Longtime readers know I make a big deal out of the New Year. Part of it’s having an early January birthday; part of it is loving the freshness of starting anew. I’ve done it all: I’ve made resolutions (keeping them is another matter), I’ve set intentions (same), I’ve worked toward goals or habits, I’ve picked out a word for the year… I even wrote a workbook/playbook for several years, to help myself and my readers close the book on the previous year and turn with purpose toward the new one.
This year, though? This year, I’m not feeling drawn to any of those things. This year, I find myself viewing the whole enterprise with suspicion, as if capitalism itself has infiltrated our desire for vibrant and meaningful lives and turned that into something we must do, produce, or consume. Ahem:
This week, my therapist read me a reflection from Naomi Holdt, written about a year ago but perhaps as resonant now as it was then. She says in part:
No one I know began this year on a full tank… We crawled into 2022 still carrying shock, trauma, grief, heaviness, disbelief… The memories of a surreal existence.
And then it began… The fastest hurricane year we could ever have imagined. Whether we have consciously processed it or not, this has been a year of more pressure, more stress, and a race to “catch up” in all departments… Every. Single. One. Work, school, sports, relationships, life…
[Our] attempts to recreate some semblance of “normal” on steroids, while disregarding that for almost two years our sympathetic nervous systems were on full alert, has left our collective mental health in tatters. (source)
Still, I tried to do the New Year, New Me thing.

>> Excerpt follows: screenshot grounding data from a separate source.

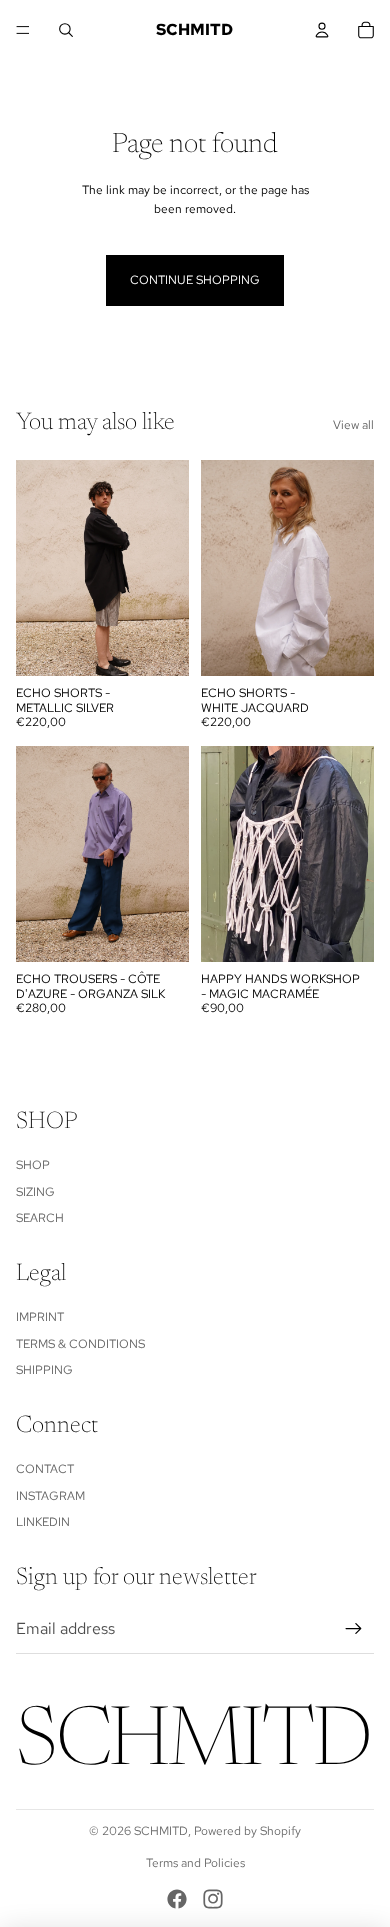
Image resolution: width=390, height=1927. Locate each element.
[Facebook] (177, 1899)
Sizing (35, 1192)
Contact (45, 1469)
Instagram (50, 1496)
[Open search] (66, 30)
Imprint (40, 1317)
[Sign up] (354, 1629)
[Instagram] (213, 1899)
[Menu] (23, 30)
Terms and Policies (195, 1863)
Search (40, 1218)
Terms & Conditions (80, 1344)
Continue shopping (195, 280)
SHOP (33, 1165)
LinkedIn (43, 1522)
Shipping (44, 1370)
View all (353, 425)
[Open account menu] (322, 30)
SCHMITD (161, 1831)
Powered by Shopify (247, 1831)
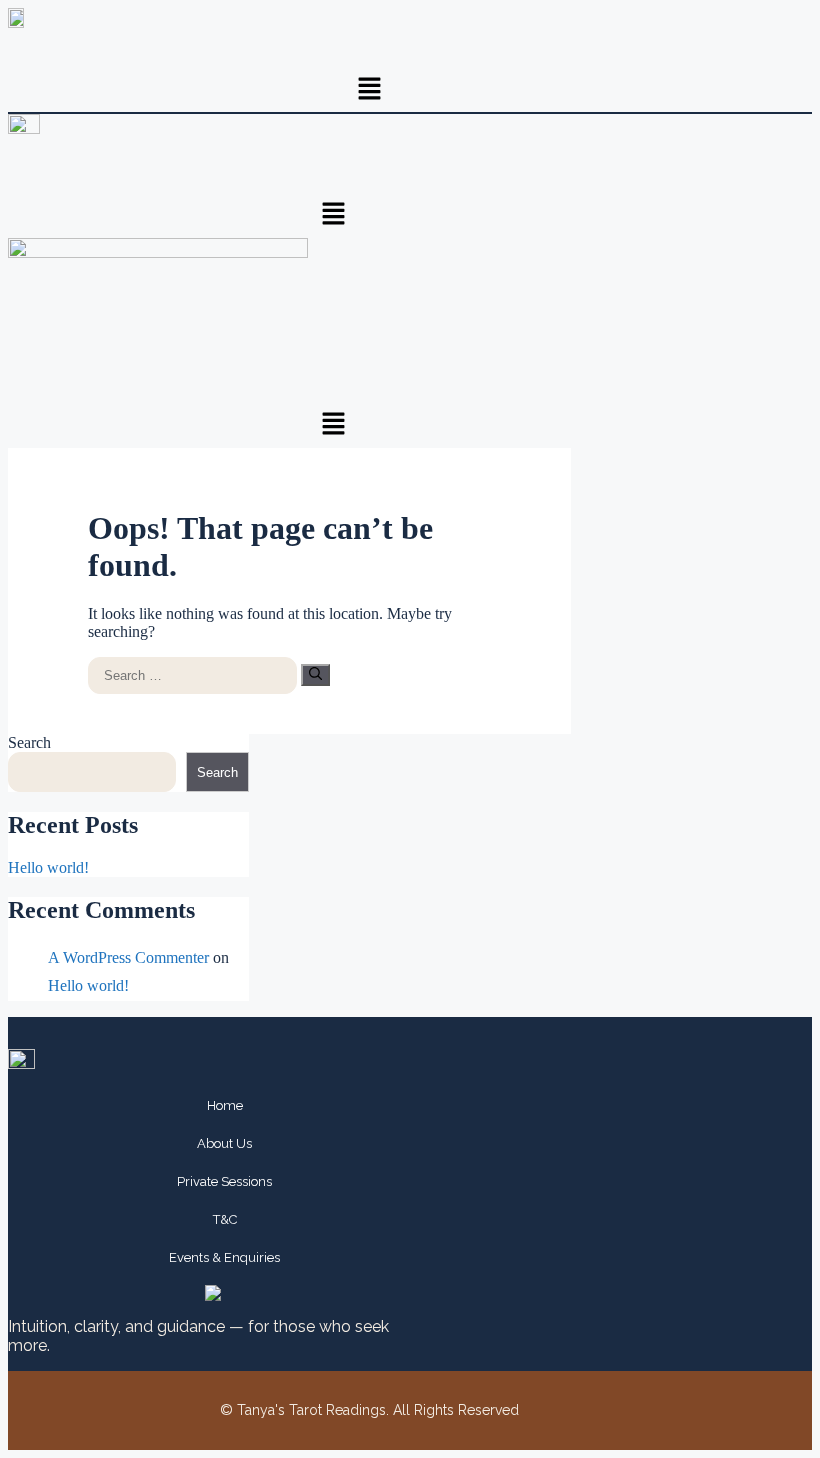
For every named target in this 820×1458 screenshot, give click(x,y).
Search (29, 742)
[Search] (315, 675)
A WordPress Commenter (128, 957)
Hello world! (48, 867)
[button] (370, 90)
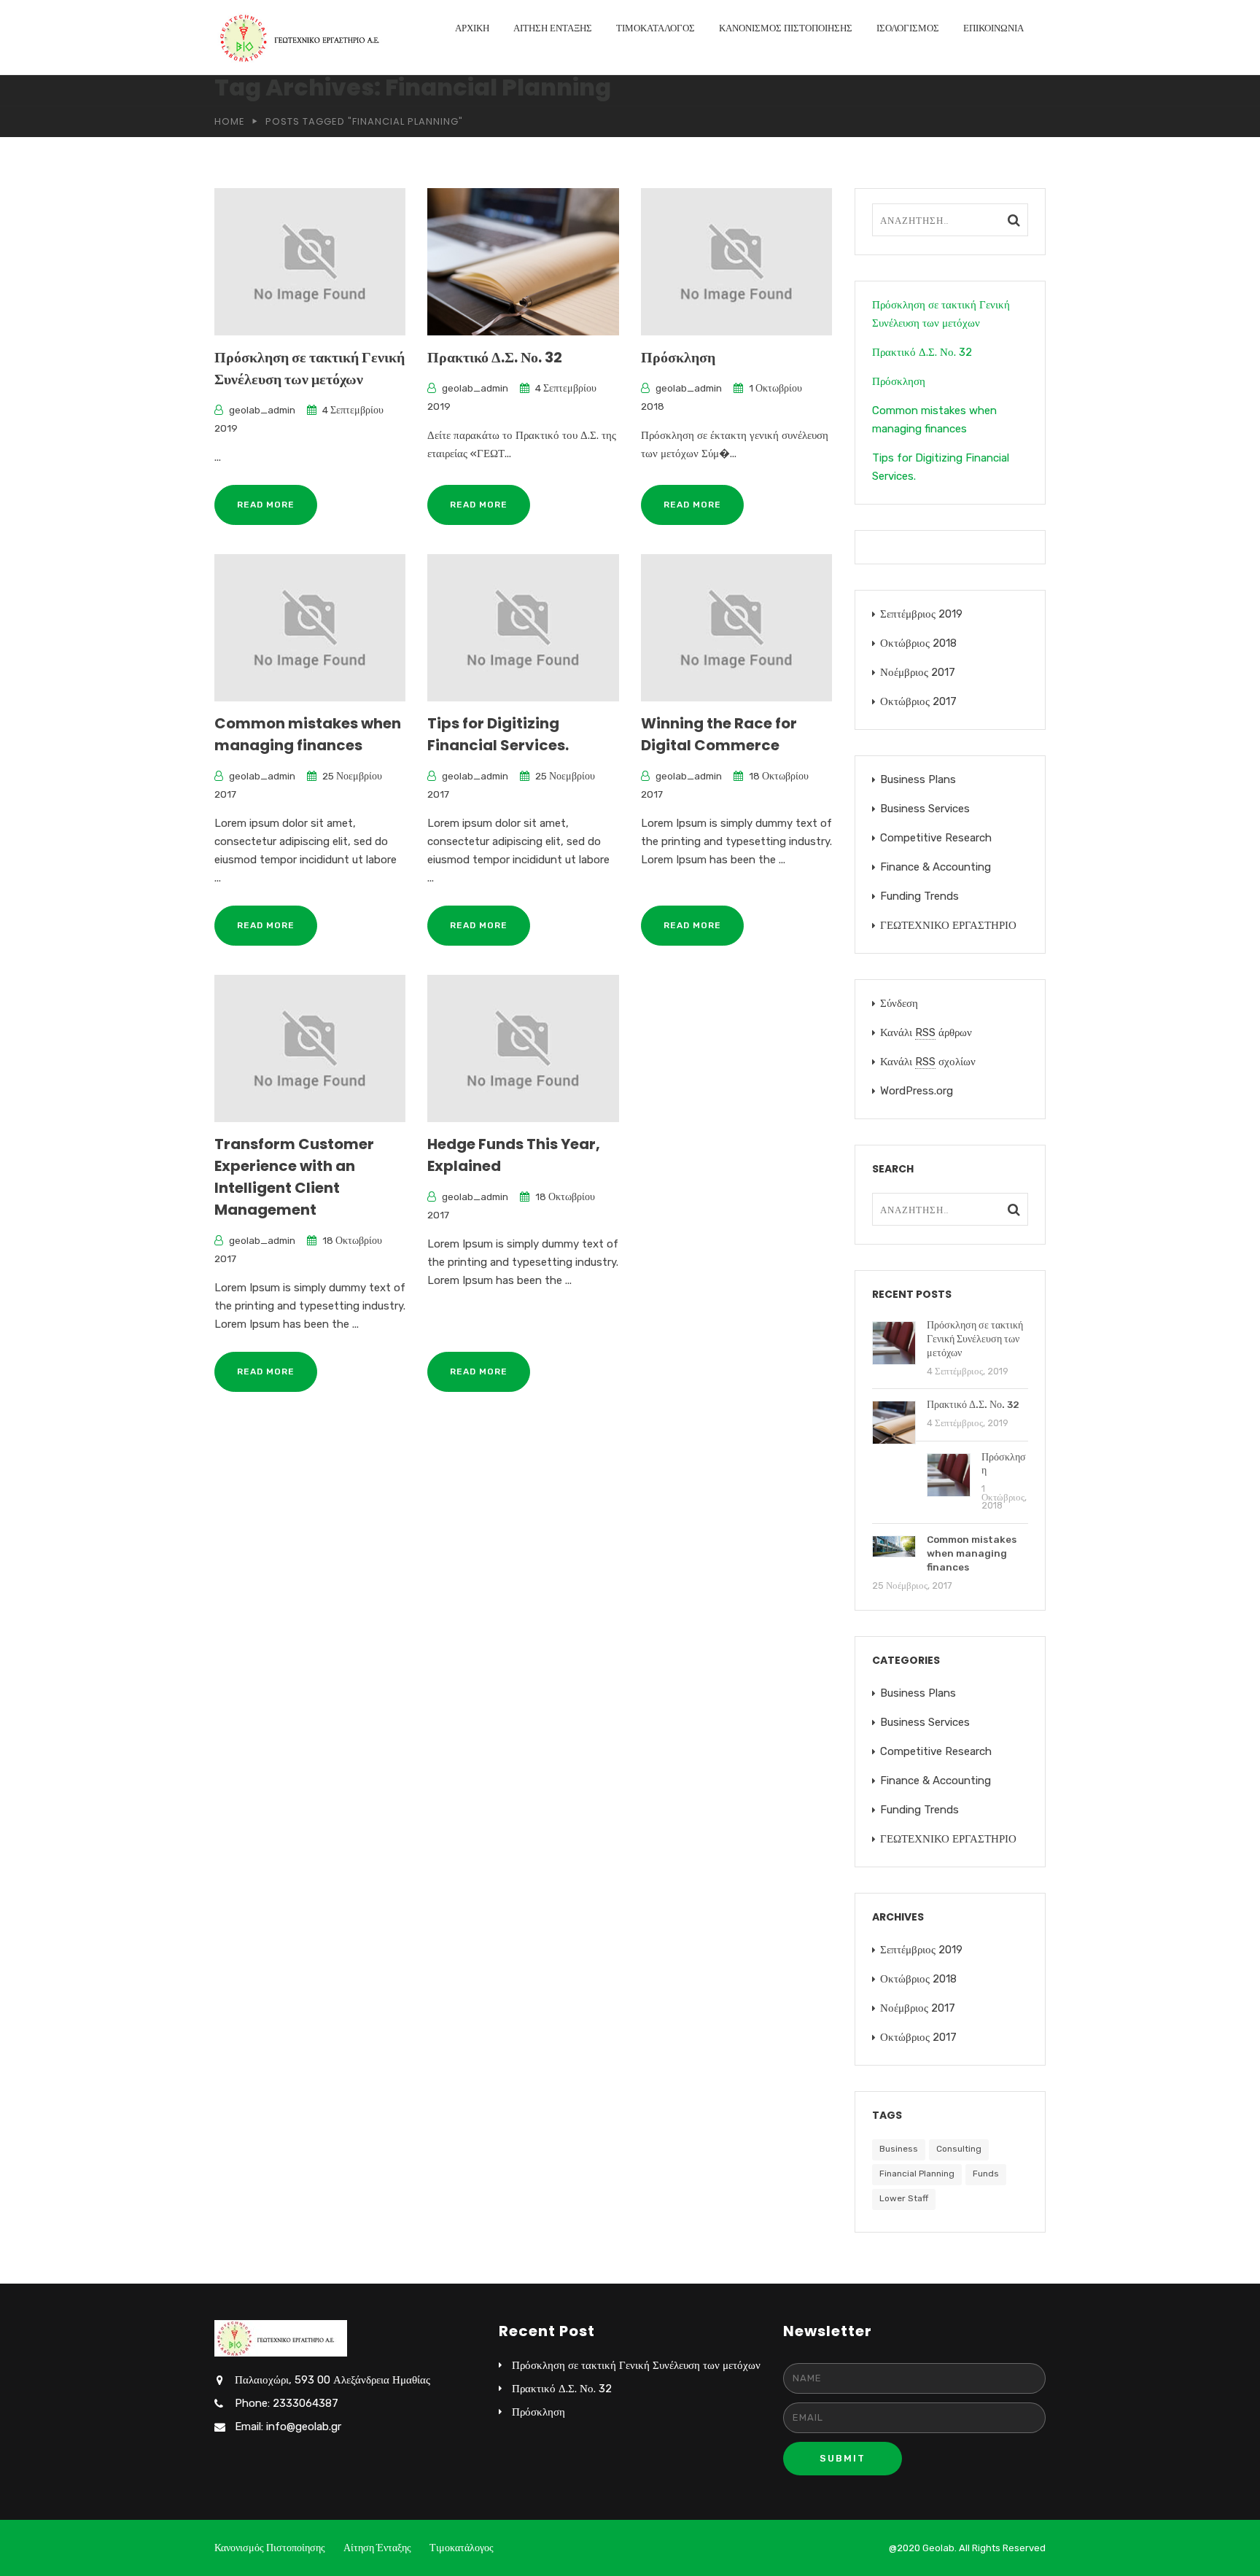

I figured, what harm would a focus word do? I even had a couple options I’d been kicking the tires on. The first was ease, which I’ve written about. The second was boundaries, which I’ve also written about.
And yet even with these prospects, I resisted. I respect however you turn the page this time of year, including treating January 1 as just another day. But this time, for me, picking a word and slapping it on the side of my life felt too much like grind culture. Too Instagrammy. Like a goal in disguise… like putting a haphazard coat of paint on an old jalopy and passing it off as elegant, instead of giving it some much-needed time in the shop. But wait, no, that’s not right either. Life may feel a bit shabby sometimes, but it’s not broken.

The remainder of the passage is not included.